The success of the project and many others of de Zafra’s didn’t surprise Tyler.
“Bob was very well organized and relentless,” Tyler said. “He just took on a project and was a bear about it. He just kept at it no matter what the problem was until he got a successful conclusion. He was very good at talking to people and getting them to see his point of view without overwhelming them.”
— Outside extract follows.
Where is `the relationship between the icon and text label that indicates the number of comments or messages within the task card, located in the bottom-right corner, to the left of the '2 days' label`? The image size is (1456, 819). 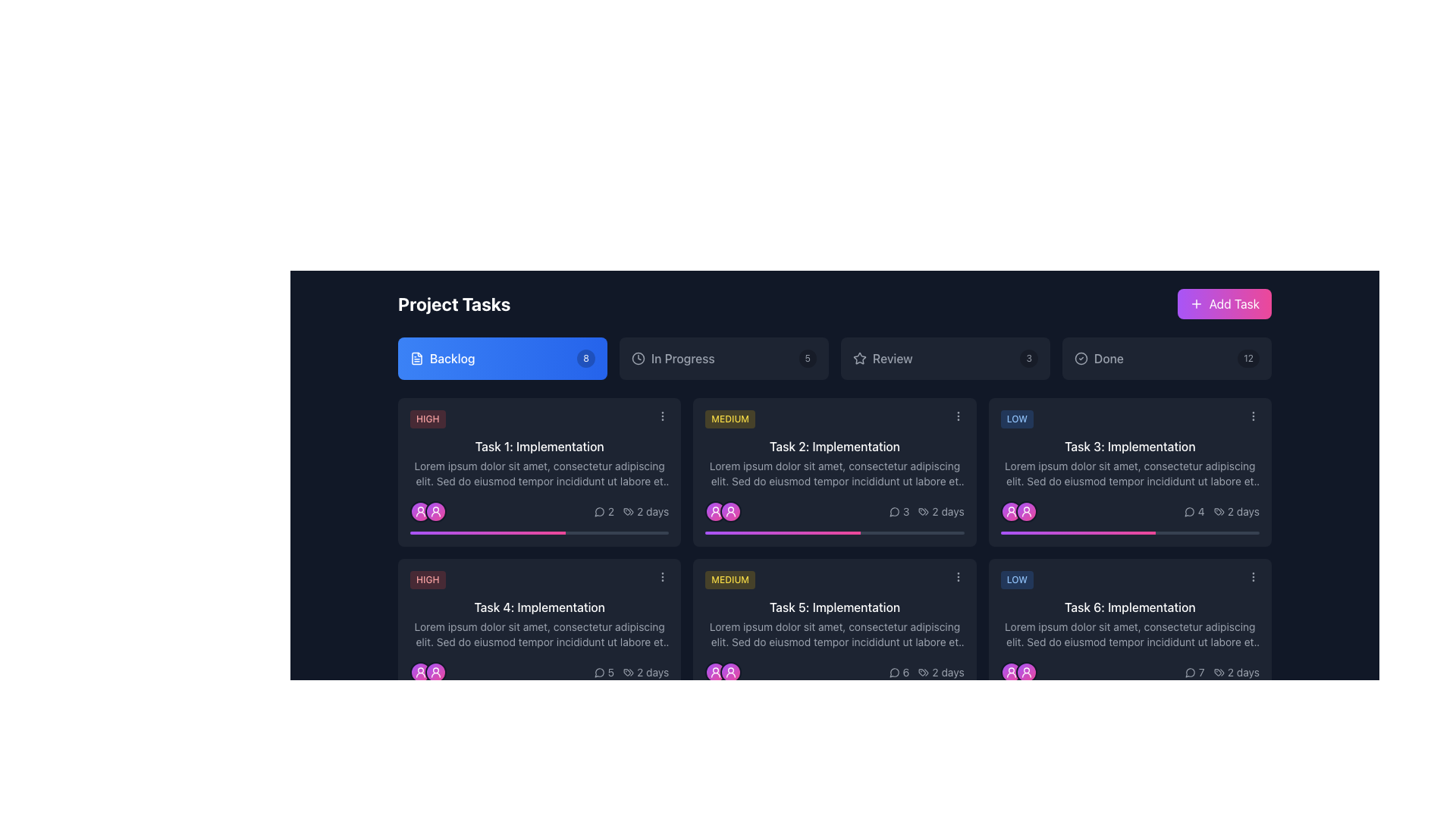 the relationship between the icon and text label that indicates the number of comments or messages within the task card, located in the bottom-right corner, to the left of the '2 days' label is located at coordinates (603, 672).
Herb Mones, a former president of the Three Village Civic Association, met de Zafra 25 years ago through the organization and praised his friend for working with builders and local elected officials to curb development and maintain the historical and architectural integrity of the area. Mones said right up until de Zafra passed, he attended any event that was for the benefit of Three Village residents. Mones said his friend felt a responsibility to make the area a better place to live in.
“The thing that always impressed me is that Bob had a tremendous amount of energy and interest in preserving, protecting and enhancing the community in every way possible,” Mones said.
Current Three Village Civic Association President Jonathan Kornreich, who considers de Zafra a friend and mentor, echoed Mones’ sentiments.
“I can’t think of three people together who could fill his shoes, so great was the depth of his energy, passion and knowledge,” Kornreich said.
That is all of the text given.